Average November temperatures: cool and sunny, around 15ºC, chilly at night.
Where to stay
Karawan Riad (21 Derb Ourbia, Makhfia, Fez Medina; 00212 614 701 345; karawanriad.com; doubles from €170 low season, including breakfast): A lavish palace on the edge of the Andalous Quarter, a neighbourhood undergoing rapid regeneration with new plazas, a riverside walk and easy taxi access. At Karawan Riad, a unique addition to Fez’s limited five-star category, the focal point is a contemporary stone courtyard criss-crossed by tiny water channels, with tea rooms, a sunken lounge and luxury hammam in surrounding salons. The owners have gathered furniture and artefacts from all over the world to combine with traditional Moroccan savoir faire; the results are dazzling.

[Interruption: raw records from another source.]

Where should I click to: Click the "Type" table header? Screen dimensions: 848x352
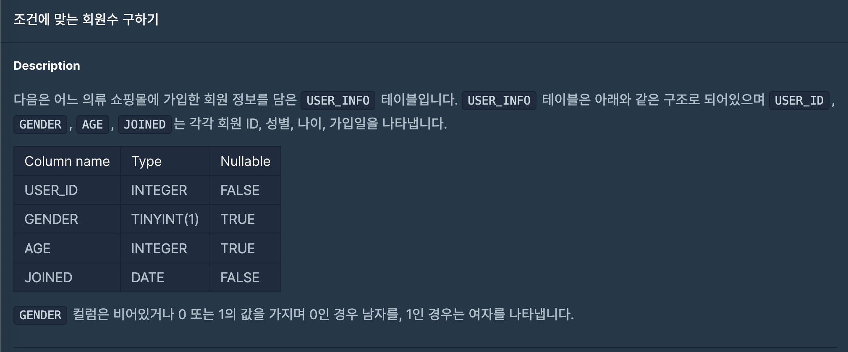tap(147, 161)
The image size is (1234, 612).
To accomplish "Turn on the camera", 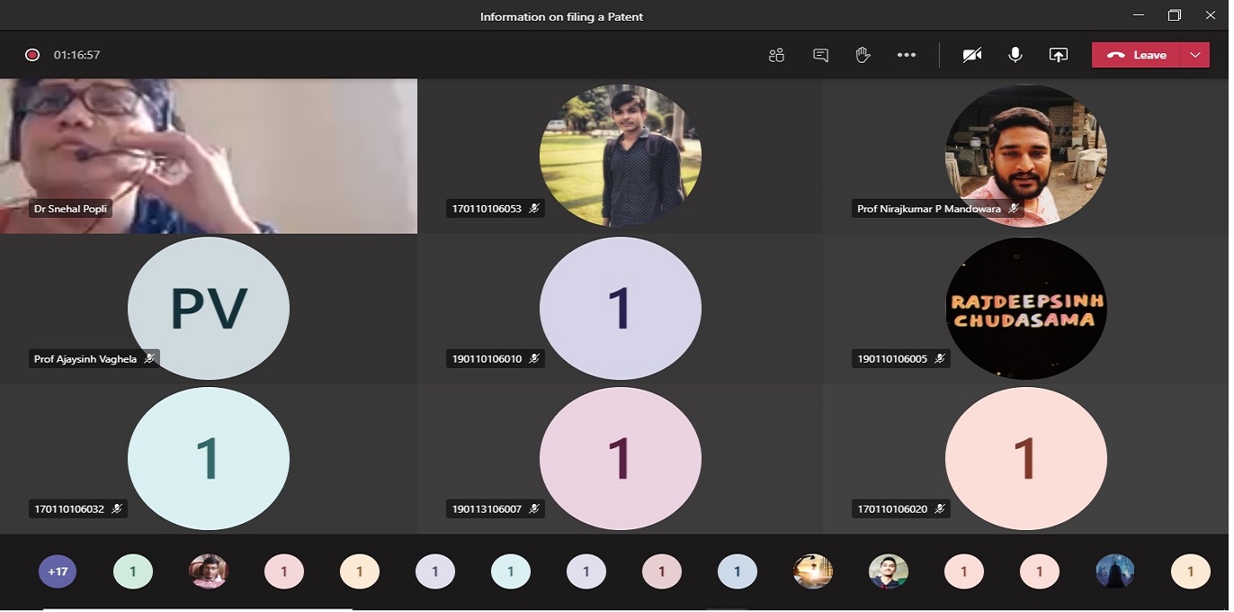I will 971,55.
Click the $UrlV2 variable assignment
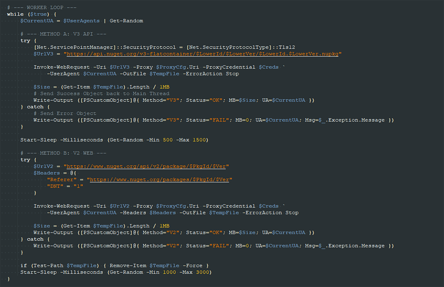The image size is (444, 287). (43, 167)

Staff are elegant, respectful and invest lots of time getting to know guests. Karawan’s seven suites are among the biggest and most lavish in Fez, with one-off pieces of furniture, antique textiles and original artworks. The vast first-floor Africa Suite has a sultry mezzanine bathroom of gleaming black marble overlooking a lounge with an elegant, hanging fireplace that opens on to a private terrace, but for maximum privacy book the rooftop terrace room.

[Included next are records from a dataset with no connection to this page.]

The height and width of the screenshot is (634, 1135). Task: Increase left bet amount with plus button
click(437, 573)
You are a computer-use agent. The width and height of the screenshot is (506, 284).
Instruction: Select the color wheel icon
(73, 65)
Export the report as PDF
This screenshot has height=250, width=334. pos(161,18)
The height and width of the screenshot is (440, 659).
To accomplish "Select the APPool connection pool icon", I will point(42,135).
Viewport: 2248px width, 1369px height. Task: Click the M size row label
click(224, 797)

Afternoon tea is one of the highlights of staying here, with sensational Moroccan patisserie made in house and Mariage Frères teas. Sunday brunch offers a selection of dishes cooked on the spot (€25), while lunch goes bistro style with grilled fish kebabs, minute steaks and salads (two courses with a glass of wine €17.50). When the restaurant opens later this year, gourmet French and Fassi dishes will take centre stage (from €29 for two courses with glass of wine). Read the full review: Karawan Riad, Fez
Riad Anata (Derb El-Hamia, Boulemane, Fez Medina; 674 764 202; riad-anata.com; doubles with breakfast from €95 in low season, €125 high season; whole house rental, €475 a night): In a quiet part of the medina within easy striking distance of the two main shopping streets, this funky newcomer takes its inspiration from Andalucian townhouses and the riads of Marrakesh. Creamy tadelakt walls are offset by dove-grey paintwork on the doors and window frames. Hot-pink easy chairs in the courtyard lend a splash of colour and globe-like pierced brass lanterns cast a soft light in the comfortable library. Staff are friendly, laid-back and love nothing more than sharing their inside knowledge of the city.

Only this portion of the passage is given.